By Assunta Ng
Northwest Asian Weekly
Asian cultures believe lucky bamboos can bring prosperity. However, I have these cute plants in my home for more important purposes.
In the past, I used to give flowers to my friends as gifts, before I realized I was competing with many other flower givers on those special occasions. No one remembered my gift. And flowers die too quickly.
So I switched it up. Lucky bamboos have become my favorite gifts. They last for years. A friend told me her lucky bamboo lasted for 12 years. My bamboo plants have been with me for over five years, still growing strong and tall. I like the fact that they don’t take up a lot of space, especially if you live in a small apartment. They are also inexpensive. Considering their longevity, these bamboos are good deals compared to other houseplants or flowers. Generally, the small ones with pots and pebbles, which cost close to $20, are my preferred size. In my opinion, little lucky bamboos are much prettier than the big ones. Those with twists are even more appealing.

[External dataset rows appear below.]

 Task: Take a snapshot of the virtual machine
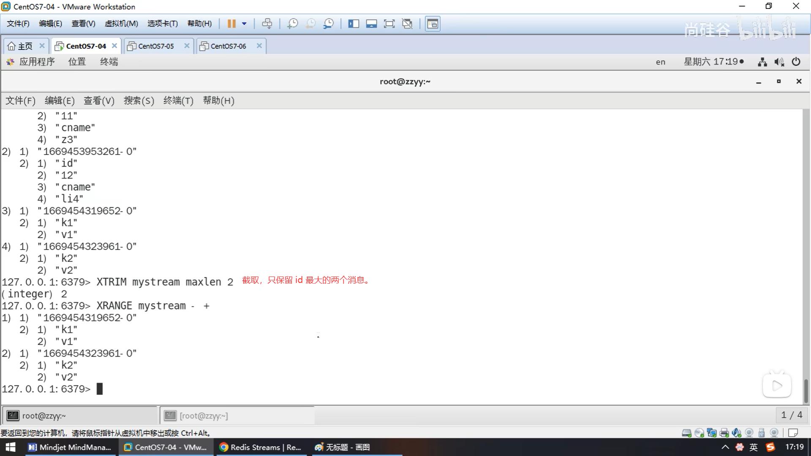click(292, 24)
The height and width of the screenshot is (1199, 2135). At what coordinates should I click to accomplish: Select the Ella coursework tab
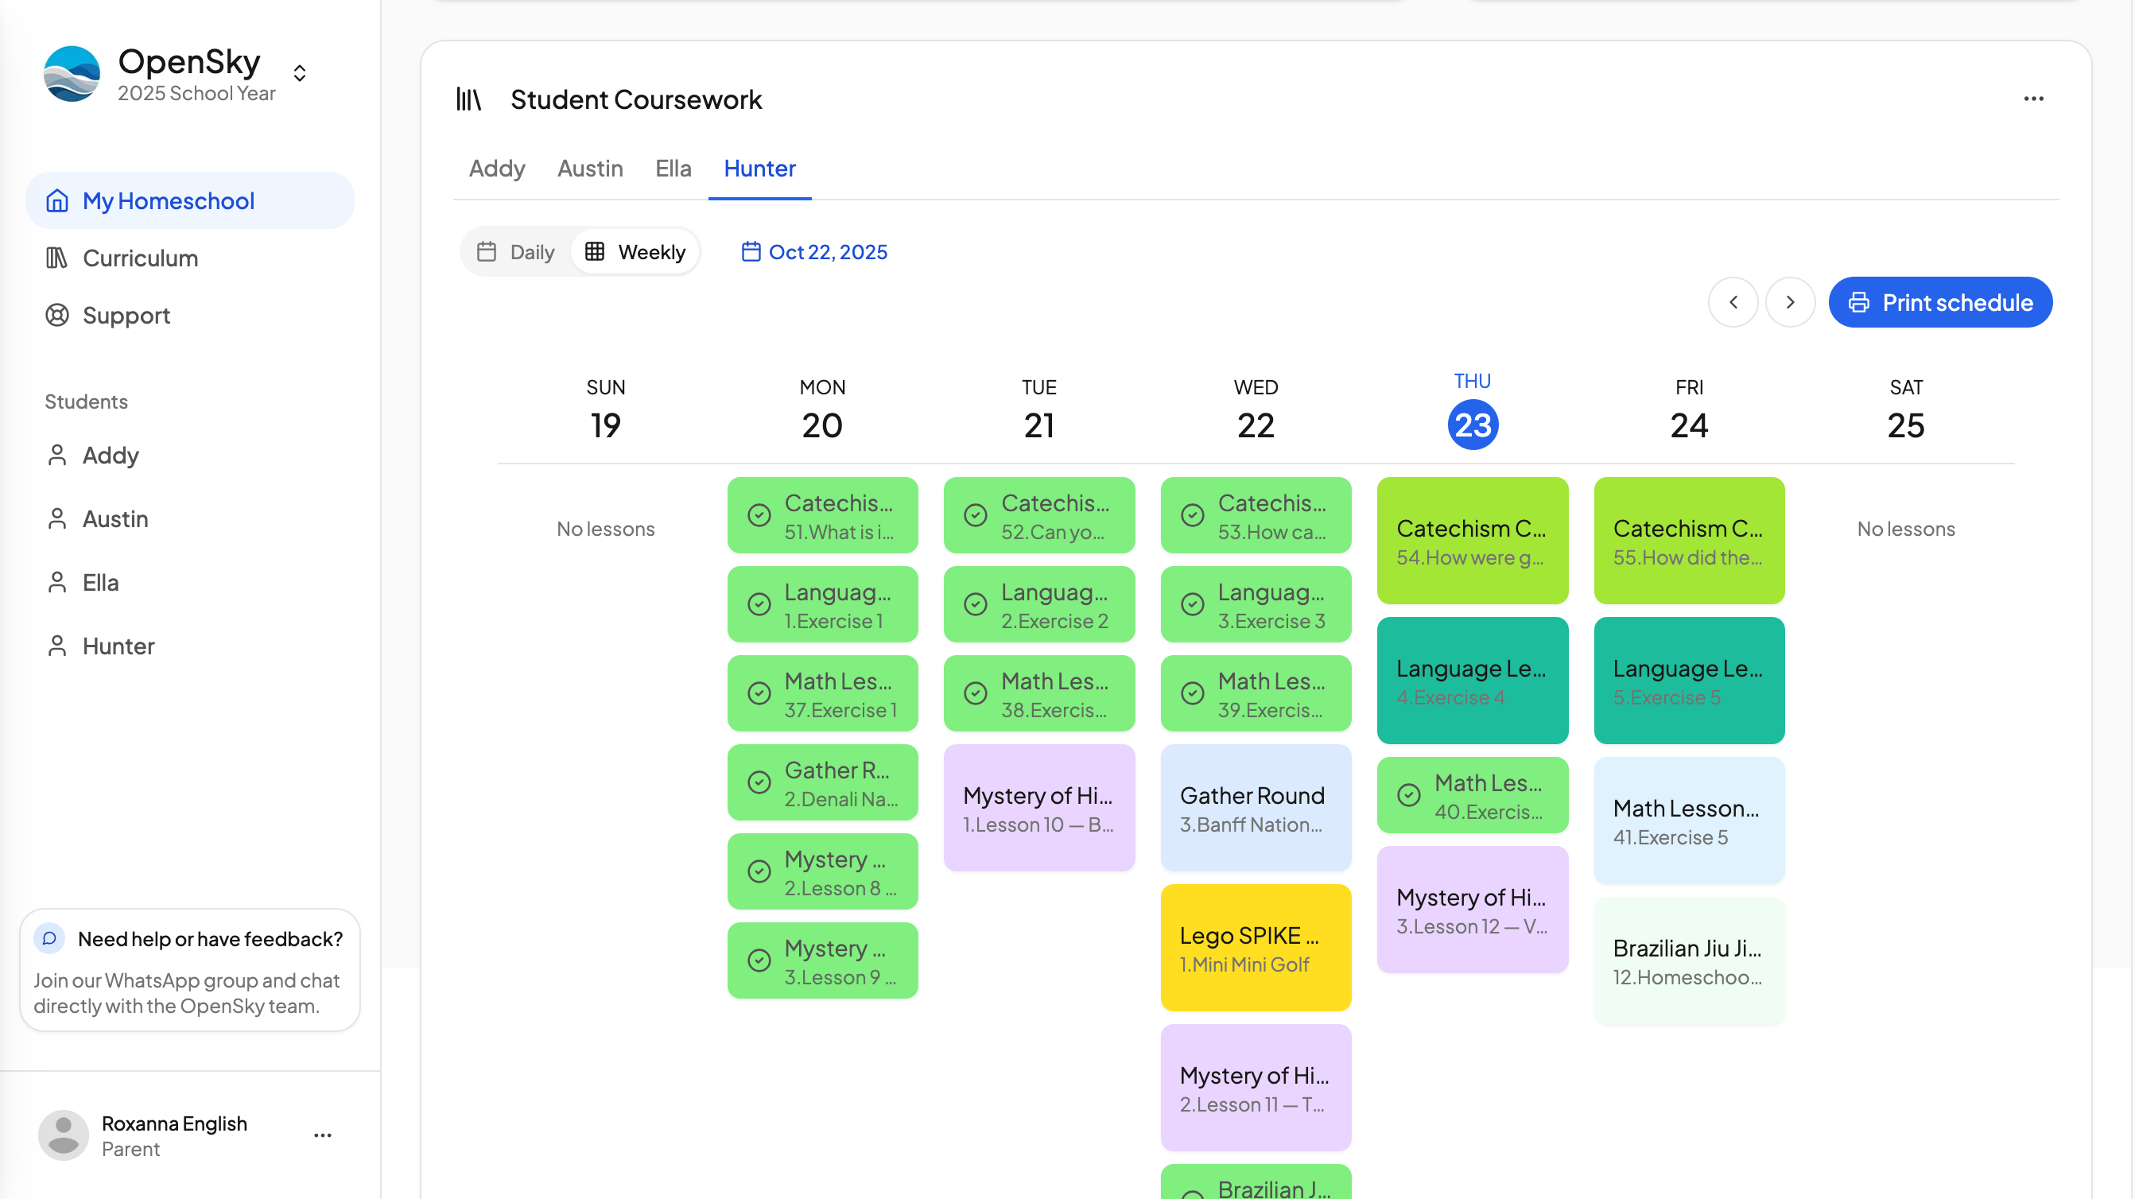(672, 168)
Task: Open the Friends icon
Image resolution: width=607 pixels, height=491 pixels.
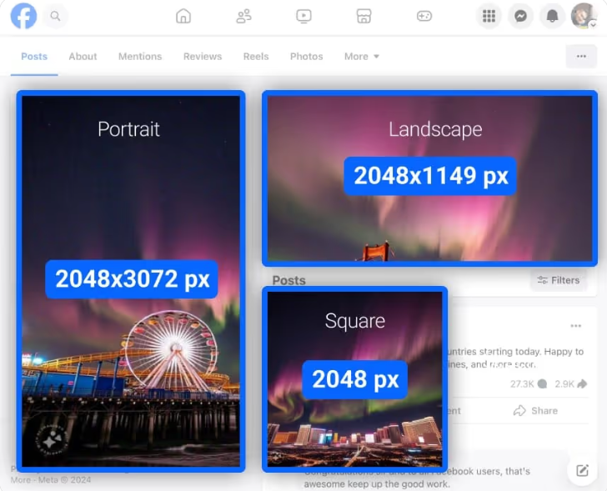Action: [x=243, y=16]
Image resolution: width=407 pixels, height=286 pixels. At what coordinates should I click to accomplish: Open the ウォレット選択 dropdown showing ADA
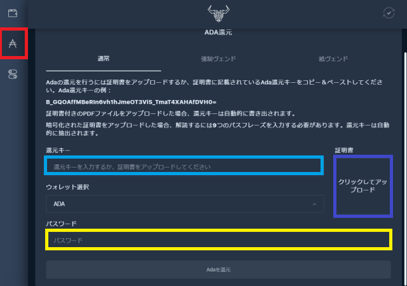[178, 204]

I don’t live in a house, so I don’t have a yard. Those bamboos provide me with much needed oxygen in my home. If you live in a densely populated area and don’t have much time to take care of houseplants, the lucky bamboo is for you.

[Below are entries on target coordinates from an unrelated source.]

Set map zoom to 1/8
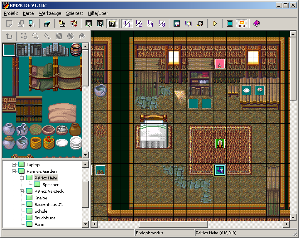click(x=162, y=24)
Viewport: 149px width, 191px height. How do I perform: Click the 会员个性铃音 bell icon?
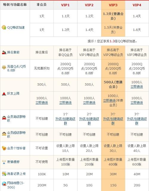click(x=4, y=148)
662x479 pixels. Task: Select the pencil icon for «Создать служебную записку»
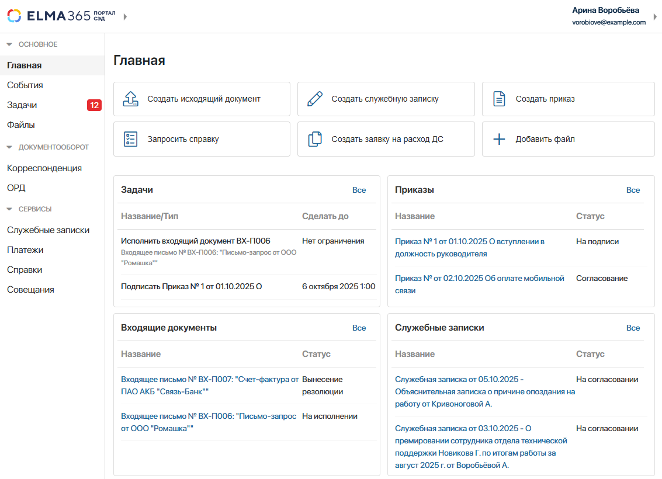(x=316, y=99)
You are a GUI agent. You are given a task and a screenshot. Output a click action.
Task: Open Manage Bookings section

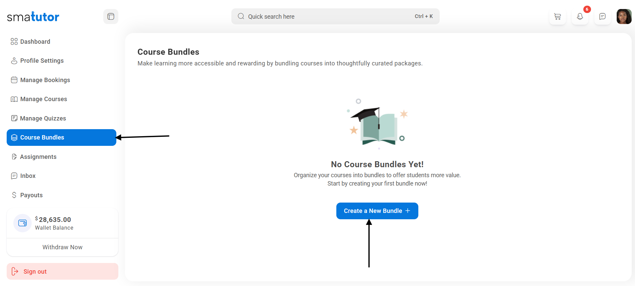tap(45, 80)
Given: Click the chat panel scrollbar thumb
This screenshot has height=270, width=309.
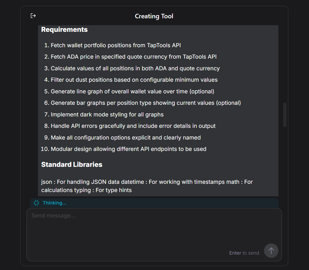Looking at the screenshot, I should tap(285, 115).
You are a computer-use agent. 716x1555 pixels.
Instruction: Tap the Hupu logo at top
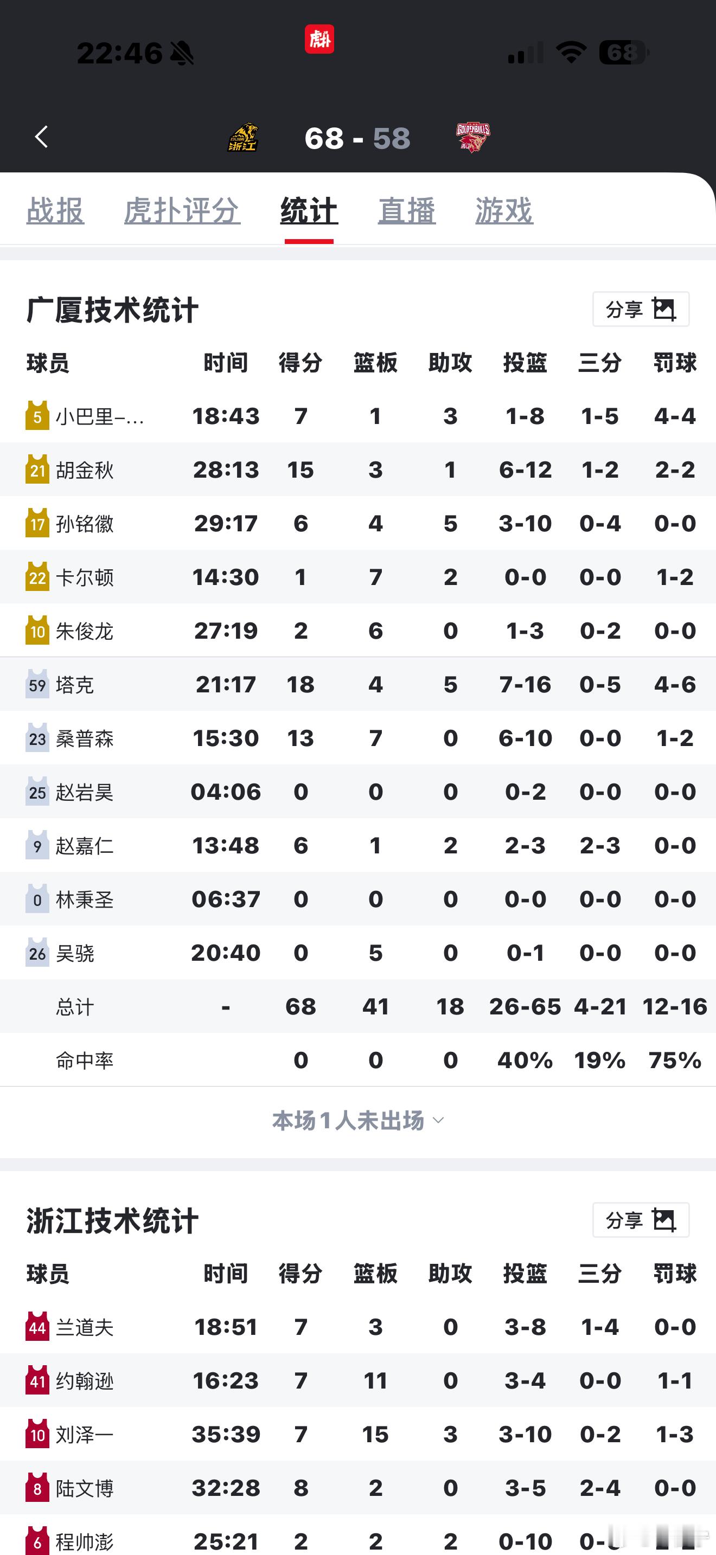(x=319, y=39)
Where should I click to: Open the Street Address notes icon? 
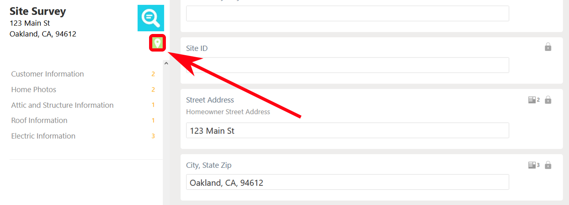click(533, 100)
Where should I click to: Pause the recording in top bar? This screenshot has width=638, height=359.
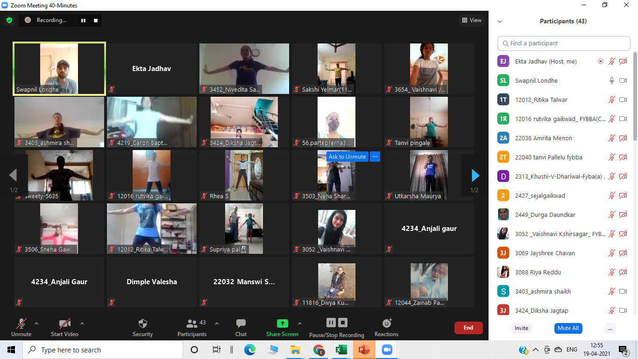click(84, 20)
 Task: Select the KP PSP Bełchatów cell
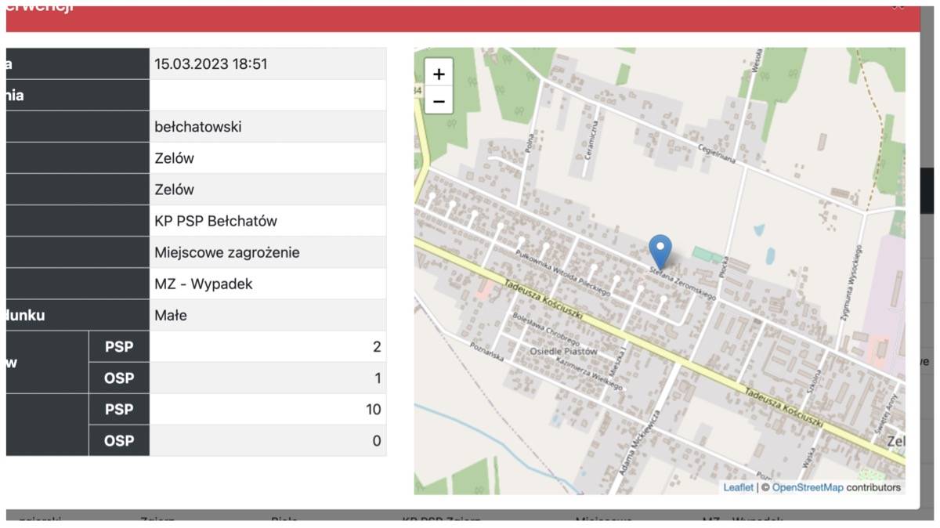267,221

I have a confession. I am lazy when it comes to housework. And lucky bamboos are easy to care for.
Basically, you just need to water them. I give each plant two ice cubes every week. When I water them, I enjoy looking at them, and I thank them for cleansing the air and creating positive energy. Sound silly? Not really. For me, it’s an enjoyable and de-stressing ritual every week to get away from computers and cell phones. It’s just another way of smelling the roses and living in the moment. Watching them grow just lifts my spirits.

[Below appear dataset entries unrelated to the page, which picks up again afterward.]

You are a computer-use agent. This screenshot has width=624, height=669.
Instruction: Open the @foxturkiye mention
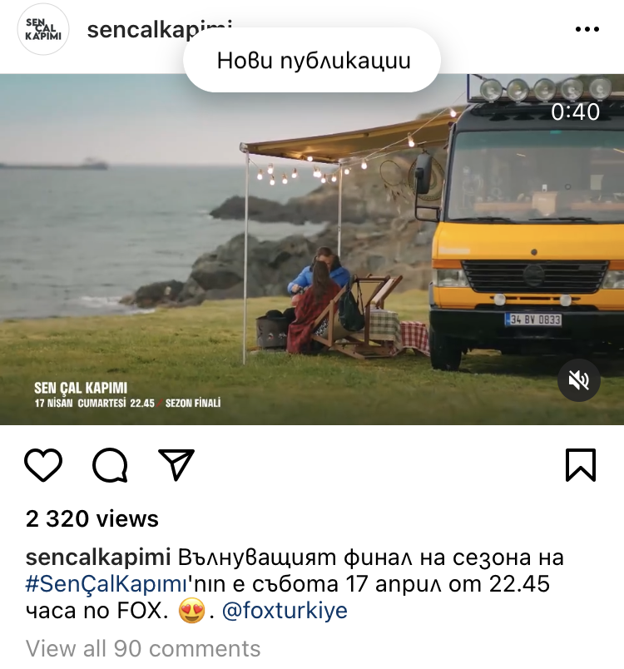pos(285,611)
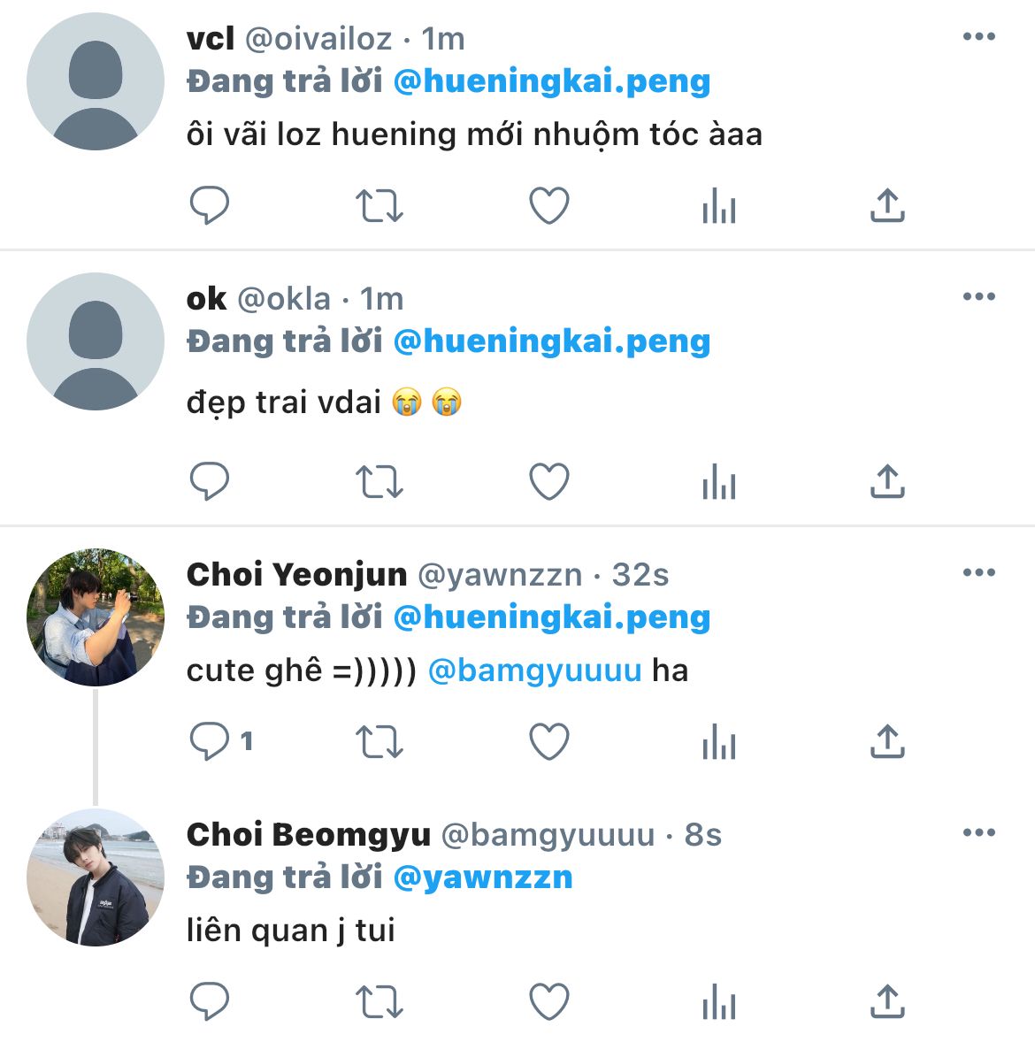The height and width of the screenshot is (1042, 1035).
Task: Open reply with count 1 on Yeonjun's tweet
Action: 221,741
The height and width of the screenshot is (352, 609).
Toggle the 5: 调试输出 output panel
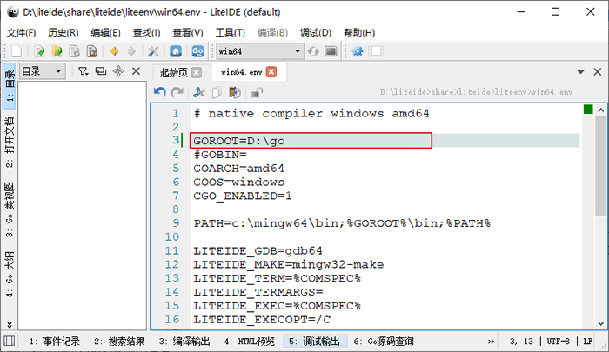tap(314, 342)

Lucky bamboos are a beautiful enhancement of your space in your office or living rooms (but not bedrooms), especially in boring corners. The Chinese believe that those darling bamboos can bring you wealth if you design them with feng shui elements, such as tying a red ribbon around the bamboo. This is said to add the fire element to increase energy. Some people place the plant side by side with interesting artifacts. Whether or not you add anything is entirely up to you. You don’t have to arrange them together with lavish things. I paired one of my lucky bamboos with oyster shells I brought back from Hawaii. It reminds me of my trip to the Big Island vividly and fondly.
By the way, lucky bamboos are not real bamboo. It only resembles bamboo. Unlike real bamboo, which require lots of sunlight, lucky bamboo cannot be placed under direct sunlight. It will kill them instantly. If your bamboo turns yellow, you should throw it away as Chinese culture preaches that any dead plant will bring you bad luck.
Bamboo plants are prized by many Asian gardeners and nursery owners, who distribute these greens to Asian grocery stories and mainstream retail outlets. When I buy bamboos, I am supporting the Asian community. I am the publisher of an Asian medium. So, I always look for ways to support the community.
Have the bamboos brought me luck so far? I can’t really answer that. It’s hard to verify how someone gets lucky. One thing is certain, my lucky bamboo gives me bliss — and we can never have enough!